:: ACTION ITEM ::
Up to and including the line with "Task: Click the Michelle Watson attendee name", please set down the entries below exactly, starting from the first line.

:: INPUT FOR THIS TASK ::
☆ ☆ ☆ ☆ ☆

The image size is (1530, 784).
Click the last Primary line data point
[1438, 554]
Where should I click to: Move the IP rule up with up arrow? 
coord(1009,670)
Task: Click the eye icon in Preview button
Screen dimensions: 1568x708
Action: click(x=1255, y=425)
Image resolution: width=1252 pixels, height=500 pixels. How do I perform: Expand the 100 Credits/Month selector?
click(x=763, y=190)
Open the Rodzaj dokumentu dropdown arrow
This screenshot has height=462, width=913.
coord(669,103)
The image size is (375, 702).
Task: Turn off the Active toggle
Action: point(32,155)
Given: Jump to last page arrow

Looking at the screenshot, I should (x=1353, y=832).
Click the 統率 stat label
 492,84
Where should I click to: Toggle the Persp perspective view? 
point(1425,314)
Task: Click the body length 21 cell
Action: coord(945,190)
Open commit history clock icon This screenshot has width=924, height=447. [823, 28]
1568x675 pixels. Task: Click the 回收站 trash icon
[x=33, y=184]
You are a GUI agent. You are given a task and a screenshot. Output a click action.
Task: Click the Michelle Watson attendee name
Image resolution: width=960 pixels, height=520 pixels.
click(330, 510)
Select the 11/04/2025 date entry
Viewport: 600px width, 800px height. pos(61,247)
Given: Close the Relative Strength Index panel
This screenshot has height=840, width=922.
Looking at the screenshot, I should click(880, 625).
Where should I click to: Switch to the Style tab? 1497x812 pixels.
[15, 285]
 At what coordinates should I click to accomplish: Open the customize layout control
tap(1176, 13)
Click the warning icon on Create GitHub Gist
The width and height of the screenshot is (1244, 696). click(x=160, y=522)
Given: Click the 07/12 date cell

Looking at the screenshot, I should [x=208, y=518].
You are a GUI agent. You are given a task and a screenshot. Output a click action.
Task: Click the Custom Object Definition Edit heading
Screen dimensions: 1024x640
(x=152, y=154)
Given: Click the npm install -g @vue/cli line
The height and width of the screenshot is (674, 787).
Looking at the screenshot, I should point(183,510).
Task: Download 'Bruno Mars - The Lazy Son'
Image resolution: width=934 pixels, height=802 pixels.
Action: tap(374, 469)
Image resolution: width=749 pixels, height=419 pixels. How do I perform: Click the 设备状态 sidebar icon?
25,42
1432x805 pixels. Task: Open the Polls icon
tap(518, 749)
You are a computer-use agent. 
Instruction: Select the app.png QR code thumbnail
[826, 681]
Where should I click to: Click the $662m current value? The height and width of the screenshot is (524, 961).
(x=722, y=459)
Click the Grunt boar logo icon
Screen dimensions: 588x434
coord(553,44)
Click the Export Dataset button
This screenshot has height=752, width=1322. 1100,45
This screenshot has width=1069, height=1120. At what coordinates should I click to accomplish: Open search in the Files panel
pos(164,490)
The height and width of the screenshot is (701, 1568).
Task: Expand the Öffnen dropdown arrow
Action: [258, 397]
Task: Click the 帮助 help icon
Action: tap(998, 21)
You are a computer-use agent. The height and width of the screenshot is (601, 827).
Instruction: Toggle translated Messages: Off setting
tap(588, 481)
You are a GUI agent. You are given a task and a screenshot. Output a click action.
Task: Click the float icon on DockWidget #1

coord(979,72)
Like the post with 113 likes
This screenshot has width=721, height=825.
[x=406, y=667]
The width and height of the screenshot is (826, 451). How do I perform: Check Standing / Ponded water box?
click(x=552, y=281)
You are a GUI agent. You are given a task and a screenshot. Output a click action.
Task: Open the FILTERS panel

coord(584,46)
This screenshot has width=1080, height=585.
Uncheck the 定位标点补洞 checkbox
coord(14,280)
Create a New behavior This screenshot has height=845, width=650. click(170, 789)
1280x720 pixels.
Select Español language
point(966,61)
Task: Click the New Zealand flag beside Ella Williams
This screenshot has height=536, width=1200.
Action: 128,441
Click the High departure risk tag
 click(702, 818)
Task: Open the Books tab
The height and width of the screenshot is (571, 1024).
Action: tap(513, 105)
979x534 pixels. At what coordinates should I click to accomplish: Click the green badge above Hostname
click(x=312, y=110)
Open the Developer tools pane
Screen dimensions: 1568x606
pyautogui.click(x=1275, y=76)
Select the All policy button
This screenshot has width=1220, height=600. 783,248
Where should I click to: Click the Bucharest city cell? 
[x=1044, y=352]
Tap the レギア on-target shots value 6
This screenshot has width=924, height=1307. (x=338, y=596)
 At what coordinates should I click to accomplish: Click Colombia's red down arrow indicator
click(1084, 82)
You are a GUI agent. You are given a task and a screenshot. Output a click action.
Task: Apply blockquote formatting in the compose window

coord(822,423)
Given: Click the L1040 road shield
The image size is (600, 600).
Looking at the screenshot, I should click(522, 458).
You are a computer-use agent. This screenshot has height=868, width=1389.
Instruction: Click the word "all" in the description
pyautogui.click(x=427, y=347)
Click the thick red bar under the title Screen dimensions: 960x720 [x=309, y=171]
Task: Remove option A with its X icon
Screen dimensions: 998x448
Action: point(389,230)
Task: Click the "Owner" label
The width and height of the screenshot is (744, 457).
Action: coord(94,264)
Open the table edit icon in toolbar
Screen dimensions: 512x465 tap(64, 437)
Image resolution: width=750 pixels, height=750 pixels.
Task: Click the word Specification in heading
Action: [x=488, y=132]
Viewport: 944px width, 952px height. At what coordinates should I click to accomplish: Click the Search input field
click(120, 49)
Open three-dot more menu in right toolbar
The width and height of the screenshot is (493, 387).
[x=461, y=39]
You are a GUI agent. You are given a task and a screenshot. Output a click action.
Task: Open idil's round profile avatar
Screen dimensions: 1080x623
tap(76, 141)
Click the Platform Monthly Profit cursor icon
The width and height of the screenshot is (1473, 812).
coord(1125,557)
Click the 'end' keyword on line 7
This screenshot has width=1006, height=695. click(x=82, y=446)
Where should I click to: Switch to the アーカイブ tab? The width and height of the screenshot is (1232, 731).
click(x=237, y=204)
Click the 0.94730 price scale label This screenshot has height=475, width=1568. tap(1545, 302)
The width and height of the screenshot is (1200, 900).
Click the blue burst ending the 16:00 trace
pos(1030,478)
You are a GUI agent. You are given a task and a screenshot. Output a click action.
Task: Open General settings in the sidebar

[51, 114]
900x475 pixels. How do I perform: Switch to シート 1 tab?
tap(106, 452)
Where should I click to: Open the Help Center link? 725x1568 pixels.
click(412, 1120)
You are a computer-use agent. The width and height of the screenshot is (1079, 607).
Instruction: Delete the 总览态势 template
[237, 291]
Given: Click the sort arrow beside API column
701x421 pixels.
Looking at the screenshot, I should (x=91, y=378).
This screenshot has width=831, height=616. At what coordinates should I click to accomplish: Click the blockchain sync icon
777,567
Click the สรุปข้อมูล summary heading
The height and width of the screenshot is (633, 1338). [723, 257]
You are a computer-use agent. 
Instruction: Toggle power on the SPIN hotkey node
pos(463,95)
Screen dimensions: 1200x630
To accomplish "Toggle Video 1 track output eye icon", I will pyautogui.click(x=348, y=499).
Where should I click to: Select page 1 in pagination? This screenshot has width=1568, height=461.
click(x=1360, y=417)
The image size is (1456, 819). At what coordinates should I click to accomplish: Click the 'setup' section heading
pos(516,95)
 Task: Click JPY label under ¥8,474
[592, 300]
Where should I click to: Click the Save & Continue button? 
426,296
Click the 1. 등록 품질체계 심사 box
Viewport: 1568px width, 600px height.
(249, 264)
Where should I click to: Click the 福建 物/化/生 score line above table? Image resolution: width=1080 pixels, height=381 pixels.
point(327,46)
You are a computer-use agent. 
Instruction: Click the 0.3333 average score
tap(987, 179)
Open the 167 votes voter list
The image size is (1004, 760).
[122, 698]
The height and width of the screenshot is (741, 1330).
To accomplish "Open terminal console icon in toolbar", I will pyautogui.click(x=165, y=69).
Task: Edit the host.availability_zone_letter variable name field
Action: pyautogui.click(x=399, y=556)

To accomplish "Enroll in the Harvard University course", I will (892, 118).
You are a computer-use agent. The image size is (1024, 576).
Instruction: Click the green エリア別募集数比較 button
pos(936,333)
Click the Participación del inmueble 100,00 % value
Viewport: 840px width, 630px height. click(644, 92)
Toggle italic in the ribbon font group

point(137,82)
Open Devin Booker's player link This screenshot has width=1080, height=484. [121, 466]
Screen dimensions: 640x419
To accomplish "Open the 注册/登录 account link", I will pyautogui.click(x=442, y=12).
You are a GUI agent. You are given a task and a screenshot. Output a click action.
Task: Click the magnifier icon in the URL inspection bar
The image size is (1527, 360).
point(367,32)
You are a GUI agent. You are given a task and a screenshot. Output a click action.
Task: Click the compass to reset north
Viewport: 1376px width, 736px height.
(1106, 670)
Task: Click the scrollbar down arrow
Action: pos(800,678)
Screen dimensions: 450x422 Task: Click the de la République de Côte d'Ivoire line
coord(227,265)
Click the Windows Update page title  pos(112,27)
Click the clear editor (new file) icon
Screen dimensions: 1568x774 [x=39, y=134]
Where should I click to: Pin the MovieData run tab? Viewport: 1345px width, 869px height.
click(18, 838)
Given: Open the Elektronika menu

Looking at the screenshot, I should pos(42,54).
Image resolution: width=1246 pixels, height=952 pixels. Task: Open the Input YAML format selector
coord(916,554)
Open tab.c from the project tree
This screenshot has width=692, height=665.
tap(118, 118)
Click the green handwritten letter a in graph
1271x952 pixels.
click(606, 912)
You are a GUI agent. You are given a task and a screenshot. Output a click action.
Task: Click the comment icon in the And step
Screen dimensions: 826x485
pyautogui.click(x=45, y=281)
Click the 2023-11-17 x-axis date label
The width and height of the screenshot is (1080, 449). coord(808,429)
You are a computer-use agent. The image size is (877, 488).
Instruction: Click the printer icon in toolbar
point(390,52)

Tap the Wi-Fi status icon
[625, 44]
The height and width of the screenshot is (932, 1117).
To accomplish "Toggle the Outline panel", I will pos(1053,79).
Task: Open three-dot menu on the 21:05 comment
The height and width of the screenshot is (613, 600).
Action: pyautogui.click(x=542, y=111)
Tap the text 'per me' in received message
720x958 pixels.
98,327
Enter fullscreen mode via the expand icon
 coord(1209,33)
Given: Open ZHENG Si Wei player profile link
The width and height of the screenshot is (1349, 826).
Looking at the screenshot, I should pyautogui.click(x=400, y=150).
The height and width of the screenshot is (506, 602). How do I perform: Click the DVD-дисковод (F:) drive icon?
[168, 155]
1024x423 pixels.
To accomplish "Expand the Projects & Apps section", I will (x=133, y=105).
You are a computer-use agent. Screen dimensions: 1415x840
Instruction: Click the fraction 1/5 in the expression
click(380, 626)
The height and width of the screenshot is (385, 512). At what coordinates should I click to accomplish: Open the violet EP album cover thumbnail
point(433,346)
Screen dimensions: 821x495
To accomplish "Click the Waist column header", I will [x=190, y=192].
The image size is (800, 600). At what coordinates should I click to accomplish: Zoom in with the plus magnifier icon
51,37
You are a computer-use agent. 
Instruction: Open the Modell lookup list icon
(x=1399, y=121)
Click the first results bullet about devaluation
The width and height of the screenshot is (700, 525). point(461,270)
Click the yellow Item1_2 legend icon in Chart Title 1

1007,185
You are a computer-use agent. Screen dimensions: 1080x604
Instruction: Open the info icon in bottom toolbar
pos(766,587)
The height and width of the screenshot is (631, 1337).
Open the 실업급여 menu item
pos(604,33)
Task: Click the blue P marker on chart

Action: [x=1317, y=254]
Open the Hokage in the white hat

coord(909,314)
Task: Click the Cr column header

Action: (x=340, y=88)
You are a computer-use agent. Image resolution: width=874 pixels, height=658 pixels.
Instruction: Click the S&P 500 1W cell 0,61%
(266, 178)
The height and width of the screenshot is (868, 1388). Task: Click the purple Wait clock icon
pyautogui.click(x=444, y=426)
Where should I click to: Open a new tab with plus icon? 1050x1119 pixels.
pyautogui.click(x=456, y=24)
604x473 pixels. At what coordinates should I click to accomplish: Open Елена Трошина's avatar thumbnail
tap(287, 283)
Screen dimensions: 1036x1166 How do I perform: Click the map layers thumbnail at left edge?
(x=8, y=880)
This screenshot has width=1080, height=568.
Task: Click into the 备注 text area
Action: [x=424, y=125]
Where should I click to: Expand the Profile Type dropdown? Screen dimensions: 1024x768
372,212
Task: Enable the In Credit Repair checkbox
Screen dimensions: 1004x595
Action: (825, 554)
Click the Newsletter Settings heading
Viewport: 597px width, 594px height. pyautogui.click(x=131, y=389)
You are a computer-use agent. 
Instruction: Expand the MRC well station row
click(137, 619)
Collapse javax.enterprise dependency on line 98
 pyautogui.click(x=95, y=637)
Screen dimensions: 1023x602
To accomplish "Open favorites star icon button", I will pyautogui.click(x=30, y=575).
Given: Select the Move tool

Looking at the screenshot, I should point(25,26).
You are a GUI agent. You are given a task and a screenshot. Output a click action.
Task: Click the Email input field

☆ ☆ ☆ ☆ ☆

:: ANSWER BOX ::
The image size is (1530, 784).
Click the last Primary line data point
[1438, 554]
Where should I click to: Move the IP rule up with up arrow? 
coord(1009,670)
Task: Click the eye icon in Preview button
Screen dimensions: 1568x708
Action: click(x=1255, y=425)
Image resolution: width=1252 pixels, height=500 pixels. How do I perform: Expand the 100 Credits/Month selector?
click(x=763, y=190)
Open the Rodzaj dokumentu dropdown arrow
This screenshot has height=462, width=913.
coord(669,103)
The image size is (375, 702).
Task: Turn off the Active toggle
Action: point(32,155)
Given: Jump to last page arrow

Looking at the screenshot, I should (x=1353, y=832).
Click the 統率 stat label
 492,84
Where should I click to: Toggle the Persp perspective view? 
point(1425,314)
Task: Click the body length 21 cell
Action: coord(945,190)
Open commit history clock icon This screenshot has width=924, height=447. [823, 28]
1568x675 pixels. Task: Click the 回收站 trash icon
[x=33, y=184]
You are a GUI agent. You are given a task and a screenshot. Output a click action.
Task: Click the Michelle Watson attendee name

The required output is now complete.